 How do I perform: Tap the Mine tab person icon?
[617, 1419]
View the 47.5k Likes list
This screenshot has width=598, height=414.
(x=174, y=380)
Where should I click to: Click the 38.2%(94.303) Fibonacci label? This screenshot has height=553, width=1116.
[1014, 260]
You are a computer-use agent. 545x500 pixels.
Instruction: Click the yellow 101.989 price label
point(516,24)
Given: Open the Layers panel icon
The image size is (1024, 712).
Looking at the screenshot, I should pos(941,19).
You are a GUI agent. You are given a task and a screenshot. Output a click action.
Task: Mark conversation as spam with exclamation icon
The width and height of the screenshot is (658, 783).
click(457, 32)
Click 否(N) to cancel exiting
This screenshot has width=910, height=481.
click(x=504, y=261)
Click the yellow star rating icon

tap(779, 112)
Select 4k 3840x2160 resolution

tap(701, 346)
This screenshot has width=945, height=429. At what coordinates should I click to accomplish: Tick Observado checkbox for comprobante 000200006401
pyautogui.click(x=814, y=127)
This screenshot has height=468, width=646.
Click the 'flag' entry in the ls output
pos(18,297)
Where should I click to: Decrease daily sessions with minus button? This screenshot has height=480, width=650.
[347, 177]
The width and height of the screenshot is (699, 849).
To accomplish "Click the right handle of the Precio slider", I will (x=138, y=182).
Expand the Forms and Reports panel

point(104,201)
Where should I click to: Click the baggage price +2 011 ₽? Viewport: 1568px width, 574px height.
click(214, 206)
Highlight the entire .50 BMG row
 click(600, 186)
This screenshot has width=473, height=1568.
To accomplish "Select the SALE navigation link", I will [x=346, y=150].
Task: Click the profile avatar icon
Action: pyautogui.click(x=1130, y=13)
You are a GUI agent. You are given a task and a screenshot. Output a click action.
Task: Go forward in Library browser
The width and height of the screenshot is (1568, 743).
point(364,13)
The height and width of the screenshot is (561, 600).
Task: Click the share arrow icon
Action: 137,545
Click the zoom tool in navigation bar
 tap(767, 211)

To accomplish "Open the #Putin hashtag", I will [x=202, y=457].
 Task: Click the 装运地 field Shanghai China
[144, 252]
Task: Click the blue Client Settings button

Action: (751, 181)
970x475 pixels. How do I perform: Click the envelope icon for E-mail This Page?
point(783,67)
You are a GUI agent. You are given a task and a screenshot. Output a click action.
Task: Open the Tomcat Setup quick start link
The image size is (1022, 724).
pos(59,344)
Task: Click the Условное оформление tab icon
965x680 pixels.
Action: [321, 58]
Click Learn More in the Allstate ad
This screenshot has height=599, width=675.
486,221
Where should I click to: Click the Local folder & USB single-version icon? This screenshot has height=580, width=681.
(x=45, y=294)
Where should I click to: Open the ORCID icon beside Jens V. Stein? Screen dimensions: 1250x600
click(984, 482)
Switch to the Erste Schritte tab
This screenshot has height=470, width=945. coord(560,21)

☆ ☆ ☆ ☆ ☆

**Task brief:** When the line with "This screenshot has height=468, width=646." is reached in the data above, start copying there, and copy each line exactly until the line with "The width and height of the screenshot is (699, 849)." has been copied; copy nothing else.

**Exercise response:**
This screenshot has height=468, width=646.
Click the 'flag' entry in the ls output
pos(18,297)
Where should I click to: Decrease daily sessions with minus button? This screenshot has height=480, width=650.
[347, 177]
The width and height of the screenshot is (699, 849).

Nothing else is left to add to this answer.